◆ JOBS ◆
A) In the credit agreement waiver, what date is given for the Revolving Credit Agreement?
B) Resume the credit agreement waiver at the point where the text stops, keeping its legal style.

◆ EXCERPT TO READ ◆

——

Exhibit 99.3
WAIVER AND AMENDMENT NO. 3
This WAIVER and AMENDMENT NO. 3 (this "Waiver and Amendment"-
dated as of September 29, 1995 among The First National Bank of
Boston ("FNBB"), The CIT Group/Business Credit, Inc. ("CIT"),
BankAmerica Business Credit, Inc., Congress Financial Corporation,
NatWest Bank N.A., LaSalle Business Credit, Inc. and Sanwa Business
Credit Corporation as the Banks party to the Credit Agreement
hereinafter referred to below and Rose's Stores, Inc. (the
"Borrower").
W I T N E S S E T H:
WHEREAS, the Borrower is a party to the Revolving Credit
Agreement dated as of April 28, 1995 among the Borrower, the Banks,
FNBB as administrative agent (in such capacity, the "Administrative
Agent") and FNBB and CIT as facility agents (in such capacities,
the "Facility Agents") (as such agreement may be amended and
restated, amended, supplemented or modified from time to time, the
"Credit Agreement");
WHEREAS, the Borrower has asked the Majority Banks to (i)
waive the requirements of Section 10.1 of the Credit Agreement for
the single fiscal quarter ended on October 28, 1995 and the two
fiscal quarters ended on such date and (ii) amend certain other
provisions of the Credit Agreement; and
WHEREAS, subject to all of the terms, conditions and
limitations set forth herein, the Majority Banks are willing to (i)

——

◆ MATERIAL PROVIDED ◆
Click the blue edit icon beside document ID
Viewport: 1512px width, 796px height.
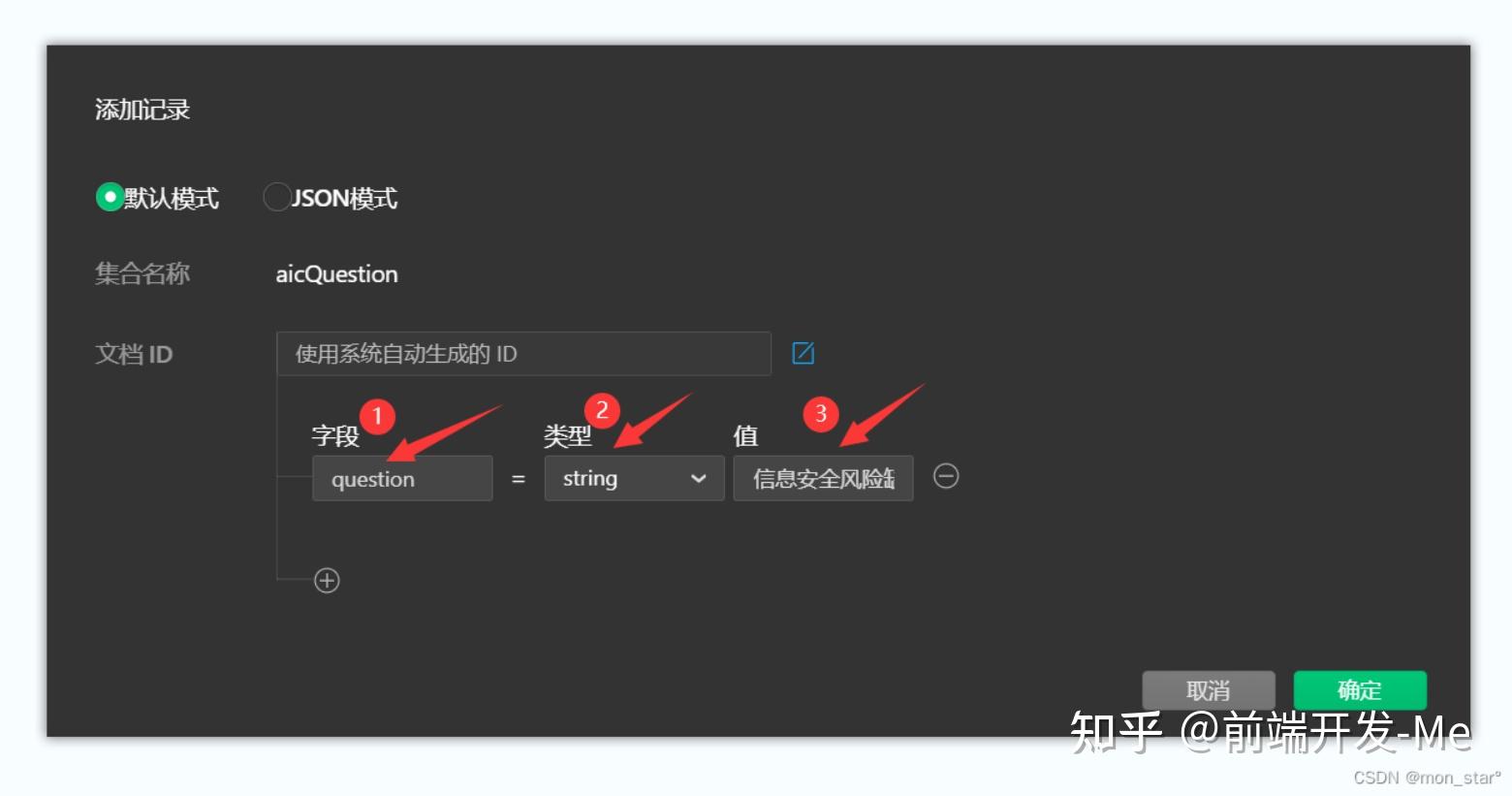pyautogui.click(x=803, y=353)
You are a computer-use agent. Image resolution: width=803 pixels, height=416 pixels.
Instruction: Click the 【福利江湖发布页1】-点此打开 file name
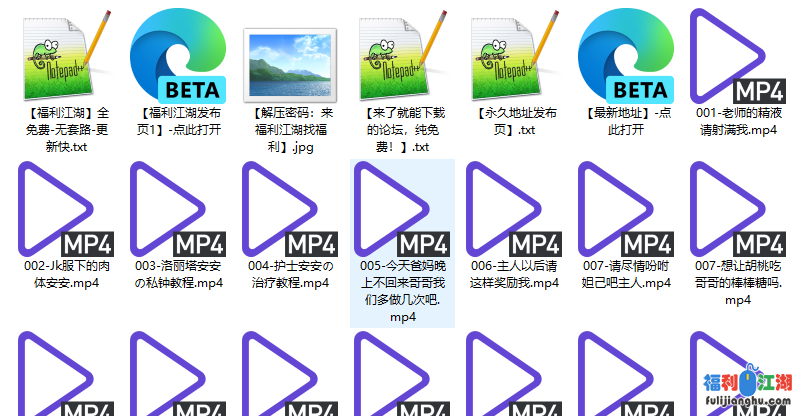click(178, 122)
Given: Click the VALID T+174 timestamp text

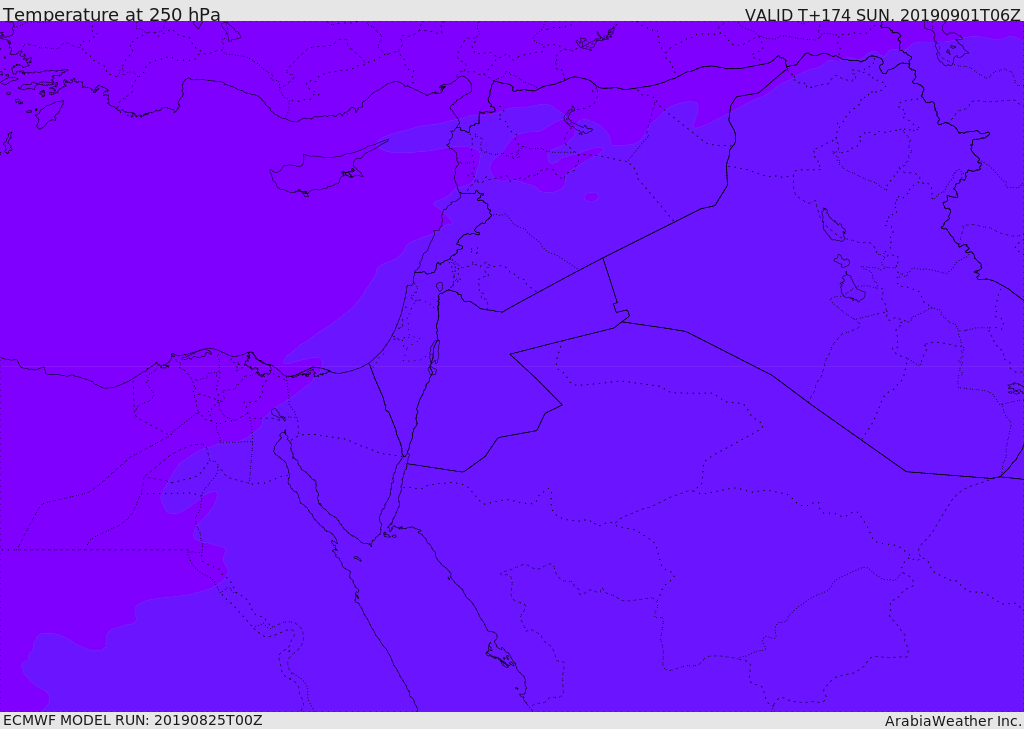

——

◆ SET OF ANSWERS ◆
A) April 28, 1995

B)
waive the requirements of Section 10.1 of the Credit Agreement for
the single fiscal quarter ended October 28, 1995 and the two fiscal
quarters ended on such date and (ii) amend certain other provisions
of the Credit Agreement.
NOW, THEREFORE, in consideration of the premises contained
herein and for other good and valuable consideration, the receipt
and sufficiency of which are hereby acknowledged, the parties
hereto hereby agree to the following:
1. Definitions. Capitalized terms defined in the preceding
preliminary paragraphs shall have such meanings provided therein
and, unless otherwise defined herein, capitalized terms which are
defined in the Credit Agreement shall have the meanings assigned
thereto in the Credit Agreement.
2. Waiver. The Majority Banks hereby waive compliance with
the requirements of Section 10.1 of the Credit Agreement (i) for
the single fiscal quarter ended October 28, 1995 and for the two
fiscal quarters ended on such date as such requirements are set
forth in the second sentence of such Section 10.1.
PAGE
3. Amendment to Section 3.2. Subsection (b) of Section 3.2
of the Credit Agreement is hereby amended and restated to read as
follows:
(b) The Borrower agrees to repay the Revolving Credit
Loans such that for a period of thirty consecutive days
(i) during the period from December 1, 1995 to and
including January 31, 1996 and (ii) commencing December
1, 1996, during every period from December 1 to and
including the immediately succeeding February 15 (each
such period in clauses (i) and (ii), the "Cleandown
Period"), the total aggregate outstanding amount of
Revolving Credit Loans shall be no more than (x)
$45,000,000, during such Cleandown Period ending January
30, 1996; provided however, that, for purposes of this
clause (x) of this section 3.2(b) only, any and all
repayments of the Revolving Credit Loans with the
proceeds of tax refunds and rebates received by the
Borrower shall not be treated as reducing the total
aggregate outstanding amount of Revolving Credit Loans;
(y) $27,000,000, during such Cleandown Period ending
February 27, 1997 and (z) $22,000,000, during such
Cleandown Period ending February 15, 1998.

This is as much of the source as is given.